(Given text begins)

Harold and Maude and the Age-Gap Taboo

Harold and Maude pairs a death-obsessed young man with Maude, a 79-year-old who steals cars and models for sculptors. Ruth Gordon played Maude and Bud Cort played Harold, and director Hal Ashby kept the romance mostly off-screen so the friendship could sustain the film. Colin Higgins wrote the screenplay as his graduate thesis, and he later reused its morbid comic tone in his script for the hit Nine to Five. The soundtrack by Cat Stevens became as well known as the movie itself. Critics dismissed it in 1971, and Paramount nearly buried it. It found its audience in repertory houses, where it played for years, and the Library of Congress added it to the National Film Registry in 1997. The age gap is the premise, but the film treats Maude’s appetite for living as its center, and Harold’s change follows from that. The pairing works because the script never asks the viewer to be scandalized by it.

(Given text ends)
(Data section begins)

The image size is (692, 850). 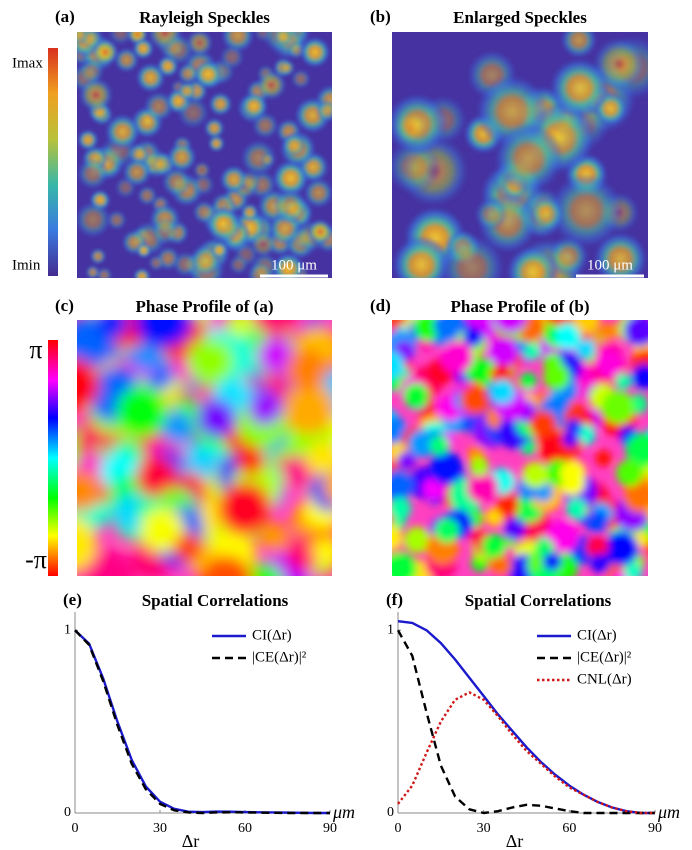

(Data section ends)

## Exercise instructions:
Continue the Harold and Maude piece after its final sentence.

## Reply:
Breakfast at Tiffany’s

Holly Golightly spends Breakfast at Tiffany’s searching for a wealthy older man to marry, while her neighbor Paul is kept by an older woman who pays his bills. Blake Edwards directed the 1961 adaptation of Truman Capote’s novella, with Audrey Hepburn as Holly and George Peppard as Paul. Both leads use their appeal as a source of income. Holly’s pursuit of a sugar daddy drives the plot, even though the film softens Capote’s harder portrait of her. The song “Moon River,” written by Henry Mancini and Johnny Mercer, won the Academy Award for Best Original Song. Capote disliked the result and Hepburn’s casting, since he had pictured a rougher character, and Mickey Rooney’s caricature of a Japanese neighbor remains the film’s most criticized choice. Still, the movie made the pairing glamorous, and it lasted. It is one of the few studio films of its era to build a romance around money and dependency and punish no one for it.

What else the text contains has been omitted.